Article
Language as a homeland
Formally he belongs to the hermetic school (menglong shipai), which arose under the sway of Western modernism at the end of the cultural revolution (1966-1976). It dominated the literary scene in China, especially in Beijing, up to the death of the movement for democracy in 1989. Together with Bei Dao, with an eye on the Nobel Prize, and the genius Gu Cheng (1955-1993), he may be the best known writer of Chinese poetry today and is certainly the most prolific.
Yang Lian’s work may be classified roughly into two phases, up to and after 1989, the year in which the movement for democracy died. This tragic event greatly influenced Yang Lian’s life and writing, but he can no longer be called a dissident living in exile in London. Indeed he often travels back to his homeland, where his works are published and acclaimed. The same is true of his wife You You, whose novel’s are there published and sell well. The importance of 1989 for his career is due to his then deciding to leave China. A New Zealand passport enabled him to migrate through Australia, America and Berlin to London.
He has since become cosmopolitan not only in his location but also in his style. It is hard to say exactly what roles Chinese tradition and Western modernism play in his works. Roughly speaking his concern for style goes back to the writings of Chinese antiquity – for instance to the shamanist ´Songs of the South´, or to the oracular ´Book of Changes´, to which he owes his pathos. But after 1989 he changed, under the influence figures as Nietzsche, Kundera, Eliot and Pound, from penning hymns to Chinese history to experimenting with forms of various length. His tone is often cool, and his theme is often the poet abroad. Unlike many Chinese writers who left China and fell silent in 1989, Yang Lian has revelled in new opportunities. He calls his westernised and privatised Chinese ´Yanglish´.
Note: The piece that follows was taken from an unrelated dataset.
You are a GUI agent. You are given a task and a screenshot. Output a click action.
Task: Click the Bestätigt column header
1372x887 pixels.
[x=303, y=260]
Typical of his vast opus is not only the zest for style and experimentation but also the use of leitmotifs. His mother’s death touched him deeply, and since then he has seen and portrayed death in all nooks and niches. To him, language is sedimentation laden with the fossils of its users, so a poet need only dig down to free ‘souls of the dead’.
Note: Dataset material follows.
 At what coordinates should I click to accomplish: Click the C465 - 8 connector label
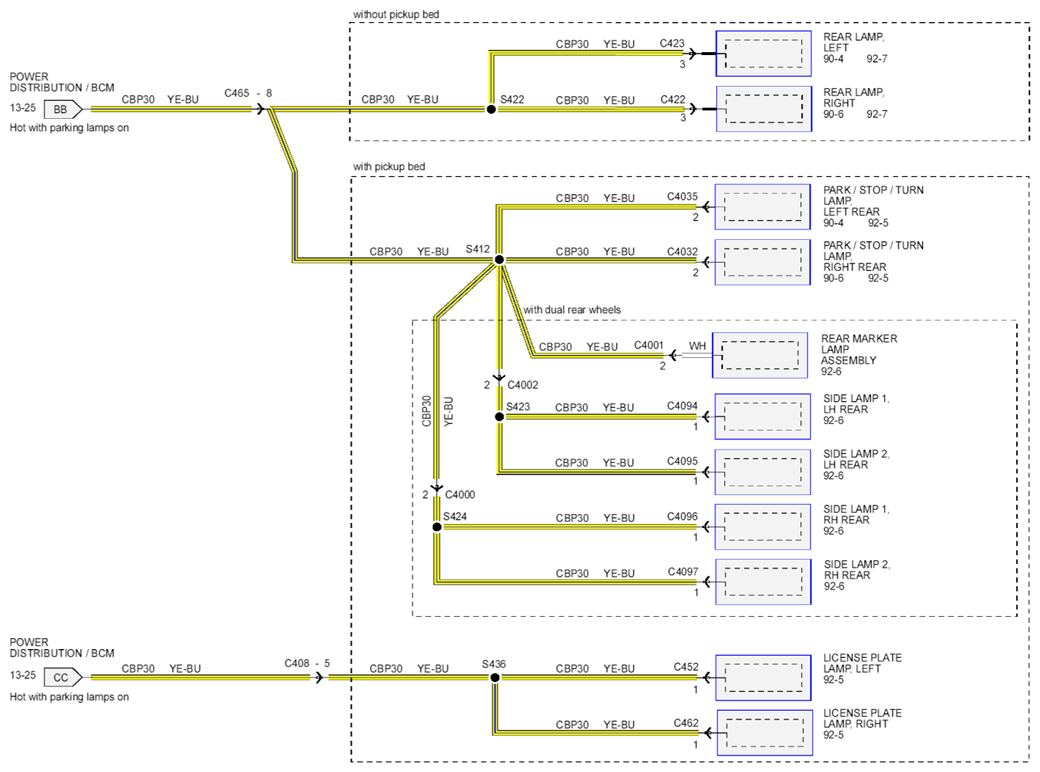point(248,94)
His strong sense of history has led him back to his Chinese roots. Taking a poem to be a mandala, a microcosm whose parts rove or rest in accordance with tao, he now views his ´Sun-Man´ (Yi) as his main work. In years of penning this epic, he has drawn inspiration from the ´Book of Changes´ and the spirit of shamanism. So far he has declined to have it translated, as its pathos may be too alien for Western readers.